MSU plane passengers share experience - KPLC 7 News, Lake Charles, Louisiana

MSU plane passengers share experience

Courtesy Louis Bonnette Courtesy Louis Bonnette

by Brandon Richards bio | email

LAKE CHARLES, LA (KPLC-TV) – More than 48-hours later, many questions remain about why a plane carrying the McNeese State University football team blew a tire as it took off from Lake Charles Regional Airport on Friday afternoon.

According to a preliminary report by the FAA, the plane clipped runway lights as it lifted off.

"To us, it was like hitting a pothole in the road," said Tom Hoefer, the MSU play-by-play announcer, who was one of 137 passengers on the plane. "It really didn't seem like too big of a deal. Everything seemed to be fine."

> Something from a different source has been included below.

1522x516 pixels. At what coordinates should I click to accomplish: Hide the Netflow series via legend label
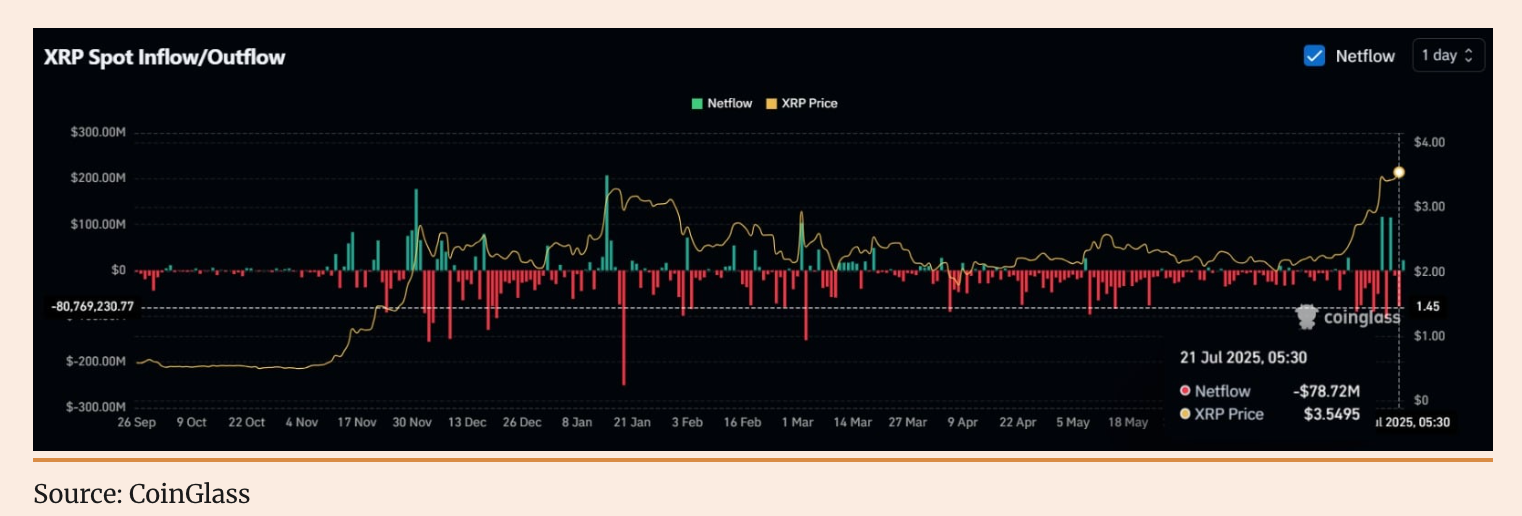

The captain of the plane decided to make an emergency landing in Tunica, Mississippi.

"[The pilot] knew we had a blow out so he had already decided then to go to Tunica, where he had a mechanic there who could put a new tire on," said MSU Sports Information Director Louis Bonnette.

According to both passengers 7 News spoke with, the captain made announcements mid-flight regarding the landing gear, but passengers were not notified that a tire had blown.

"As we're landing, we saw the ambulances and the fire trucks lining the runway," said Hoefer. "Before that we had no idea there was any seriousness to the situation."

After a few hours, a separate plane was sent to Tunica from Detroit to take the team on to their destination in Columbia, Missouri.

A formal investigation is underway.

Among the questions to be answered: Why didn't the pilot see the lights as the plane neared the end of the runway? Why did the plane even come so close to the end of the runway, considering a plane typical of the one carrying the football team usually needs only 5,000 feet of runway to lift off in dry weather, according to several aviation websites?  One of the runways at Lake Charles Regional measures 6,500 feet in length.

The FAA hopes to have its investigation complete in two weeks.

Calls on Sunday to Allegiant Air, the company who operates the plane, were not returned by deadline.